Thread: parallel restore

parallel restore

From

Andrew Dunstan

Date:

29 December 2008, 19:42:07

Attached is the latest parallel restore patch. I think this is getting
fairly close.

Includes help text, docco and some extra error checking.

cheers

andrew

Attachment

parallel_restore_13.patch.gz

Re: parallel restore

From

Laurent Coustet

Date:

31 December 2008, 05:53:14

Andrew Dunstan wrote:
> 
> Attached is the latest parallel restore patch. I think this is getting 
> fairly close.

Just some details, you often mix tab and spaces for indentation... 
What's the standard in pgsql ?

-- 
Laurent COUSTET

Re: parallel restore

From

Magnus Hagander

Date:

31 December 2008, 06:51:03

Laurent Coustet wrote:
> Andrew Dunstan wrote:
>>
>> Attached is the latest parallel restore patch. I think this is getting
>> fairly close.
> 
> Just some details, you often mix tab and spaces for indentation...
> What's the standard in pgsql ?

It's tabs, see:
http://www.postgresql.org/docs/8.3/static/source-format.html.

There's an entry in the dev faq as well.

Anyway, we have pgindent to fix any such issues - probably Andrew will
run it through that before he applies, if not it will still be run
before release.

//Magnus

Re: parallel restore

From

Andrew Dunstan

Date:

03 January 2009, 17:34:48

I wrote:
>
> Attached is the latest parallel restore patch. I think this is getting 
> fairly close.
>
> Includes help text, docco and some extra error checking.
>
>   

I propose to commit this unless someone wants more time for reviewing.

cheers

andrew

Re: parallel restore

From

Tom Lane

Date:

04 January 2009, 13:14:49

Andrew Dunstan <andrew@dunslane.net> writes:
> I propose to commit this unless someone wants more time for reviewing.

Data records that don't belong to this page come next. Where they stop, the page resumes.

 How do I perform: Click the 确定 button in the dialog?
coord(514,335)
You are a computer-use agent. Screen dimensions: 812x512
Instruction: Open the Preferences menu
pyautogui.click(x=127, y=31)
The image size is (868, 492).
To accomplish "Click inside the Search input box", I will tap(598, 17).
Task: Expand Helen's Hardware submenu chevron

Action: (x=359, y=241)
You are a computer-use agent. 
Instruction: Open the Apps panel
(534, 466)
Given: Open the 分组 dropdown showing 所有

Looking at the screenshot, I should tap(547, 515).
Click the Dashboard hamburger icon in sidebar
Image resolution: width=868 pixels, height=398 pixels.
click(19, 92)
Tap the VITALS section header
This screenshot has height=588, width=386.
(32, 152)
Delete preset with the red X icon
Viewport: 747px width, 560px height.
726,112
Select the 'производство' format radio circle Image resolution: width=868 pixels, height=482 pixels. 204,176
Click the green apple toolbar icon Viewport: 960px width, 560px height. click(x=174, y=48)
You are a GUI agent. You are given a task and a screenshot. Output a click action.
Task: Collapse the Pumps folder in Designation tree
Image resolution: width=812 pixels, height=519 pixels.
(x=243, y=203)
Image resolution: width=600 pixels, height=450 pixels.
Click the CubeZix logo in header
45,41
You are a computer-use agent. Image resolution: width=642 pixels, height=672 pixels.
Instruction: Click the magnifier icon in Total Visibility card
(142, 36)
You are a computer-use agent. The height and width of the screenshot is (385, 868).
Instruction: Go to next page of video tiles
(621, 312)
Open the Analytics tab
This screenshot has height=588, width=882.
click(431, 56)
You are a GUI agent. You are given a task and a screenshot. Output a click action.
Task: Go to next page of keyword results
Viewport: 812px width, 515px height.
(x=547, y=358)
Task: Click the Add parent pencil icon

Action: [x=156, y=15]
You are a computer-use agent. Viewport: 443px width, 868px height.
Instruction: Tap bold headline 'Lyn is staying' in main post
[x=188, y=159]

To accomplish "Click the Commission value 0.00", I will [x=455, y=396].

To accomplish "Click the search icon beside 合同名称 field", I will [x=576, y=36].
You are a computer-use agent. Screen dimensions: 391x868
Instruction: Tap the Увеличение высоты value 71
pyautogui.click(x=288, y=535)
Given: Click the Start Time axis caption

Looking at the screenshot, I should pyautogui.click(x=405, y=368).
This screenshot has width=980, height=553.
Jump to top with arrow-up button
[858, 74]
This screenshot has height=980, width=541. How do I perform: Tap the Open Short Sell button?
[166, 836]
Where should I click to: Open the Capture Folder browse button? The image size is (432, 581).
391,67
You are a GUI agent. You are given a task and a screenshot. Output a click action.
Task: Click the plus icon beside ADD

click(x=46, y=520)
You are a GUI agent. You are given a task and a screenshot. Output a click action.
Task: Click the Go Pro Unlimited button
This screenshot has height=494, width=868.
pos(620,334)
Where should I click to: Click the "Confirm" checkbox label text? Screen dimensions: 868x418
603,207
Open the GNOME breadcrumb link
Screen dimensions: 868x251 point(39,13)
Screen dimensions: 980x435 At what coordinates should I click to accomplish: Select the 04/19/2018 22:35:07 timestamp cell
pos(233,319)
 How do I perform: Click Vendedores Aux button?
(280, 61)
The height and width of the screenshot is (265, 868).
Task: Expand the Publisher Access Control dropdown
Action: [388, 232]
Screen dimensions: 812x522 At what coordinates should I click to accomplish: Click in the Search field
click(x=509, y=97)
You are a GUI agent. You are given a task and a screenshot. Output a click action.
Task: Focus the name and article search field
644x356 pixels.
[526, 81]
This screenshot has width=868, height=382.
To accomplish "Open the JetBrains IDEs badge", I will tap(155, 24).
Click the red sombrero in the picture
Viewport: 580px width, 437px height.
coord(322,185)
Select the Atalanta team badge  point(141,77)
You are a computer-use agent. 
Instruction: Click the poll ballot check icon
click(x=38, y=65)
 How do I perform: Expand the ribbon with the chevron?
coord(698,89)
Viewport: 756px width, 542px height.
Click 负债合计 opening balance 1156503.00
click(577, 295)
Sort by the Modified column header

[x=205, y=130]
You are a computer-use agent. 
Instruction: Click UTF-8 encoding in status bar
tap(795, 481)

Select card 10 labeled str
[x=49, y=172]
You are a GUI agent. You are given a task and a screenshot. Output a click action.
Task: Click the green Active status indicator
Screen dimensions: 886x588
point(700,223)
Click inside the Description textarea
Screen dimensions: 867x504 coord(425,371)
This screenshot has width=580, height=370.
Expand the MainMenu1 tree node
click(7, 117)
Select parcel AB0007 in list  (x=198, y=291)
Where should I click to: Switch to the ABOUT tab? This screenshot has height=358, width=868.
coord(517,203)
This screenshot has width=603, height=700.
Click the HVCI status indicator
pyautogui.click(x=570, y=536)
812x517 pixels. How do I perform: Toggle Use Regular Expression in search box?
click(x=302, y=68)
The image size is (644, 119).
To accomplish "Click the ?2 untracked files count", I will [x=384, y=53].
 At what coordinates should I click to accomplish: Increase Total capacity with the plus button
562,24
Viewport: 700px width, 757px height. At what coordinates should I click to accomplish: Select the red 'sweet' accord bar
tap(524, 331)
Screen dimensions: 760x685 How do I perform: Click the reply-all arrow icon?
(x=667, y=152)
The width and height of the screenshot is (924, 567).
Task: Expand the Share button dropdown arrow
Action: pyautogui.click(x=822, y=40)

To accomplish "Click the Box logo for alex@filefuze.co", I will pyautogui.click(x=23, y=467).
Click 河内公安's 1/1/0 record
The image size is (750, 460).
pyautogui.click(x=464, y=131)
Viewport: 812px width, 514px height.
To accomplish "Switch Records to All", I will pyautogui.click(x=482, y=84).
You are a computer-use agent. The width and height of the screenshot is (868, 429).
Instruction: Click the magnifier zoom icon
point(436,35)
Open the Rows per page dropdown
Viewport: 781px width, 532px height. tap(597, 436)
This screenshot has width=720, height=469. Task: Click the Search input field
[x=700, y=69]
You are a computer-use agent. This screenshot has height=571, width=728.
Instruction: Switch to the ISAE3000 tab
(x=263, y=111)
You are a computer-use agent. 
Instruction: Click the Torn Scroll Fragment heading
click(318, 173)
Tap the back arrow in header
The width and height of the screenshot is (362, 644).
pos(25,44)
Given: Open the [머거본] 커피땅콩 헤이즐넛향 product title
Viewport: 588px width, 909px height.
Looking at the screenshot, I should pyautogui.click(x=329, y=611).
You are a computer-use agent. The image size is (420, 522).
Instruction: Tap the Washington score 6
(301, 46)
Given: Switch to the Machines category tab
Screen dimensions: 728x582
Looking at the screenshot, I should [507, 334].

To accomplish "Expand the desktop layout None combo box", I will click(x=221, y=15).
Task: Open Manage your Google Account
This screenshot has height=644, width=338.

A moment's eyeballing of the patch finds rather a lot of debugging cruft
yet (inserted printfs, "#ifdef WIN32blah", etc); also I think the
addition to include/port.h belongs in port/win32.h instead.

More generally, though, I think it hasn't been looked at much by
anyone (certainly not by me).
        regards, tom lane

Re: parallel restore

From

Andrew Dunstan

Date:

04 January 2009, 13:28:32


Tom Lane wrote:
> Andrew Dunstan <andrew@dunslane.net> writes:
>   
>> I propose to commit this unless someone wants more time for reviewing.
>>     
>
> A moment's eyeballing of the patch finds rather a lot of debugging cruft
> yet (inserted printfs, "#ifdef WIN32blah", etc); also I think the
> addition to include/port.h belongs in port/win32.h instead.
>
> More generally, though, I think it hasn't been looked at much by
> anyone (certainly not by me).
>
>             
>   

I must have sent the wrong patch file.

I'll recheck for debugging stuff and send a new patch.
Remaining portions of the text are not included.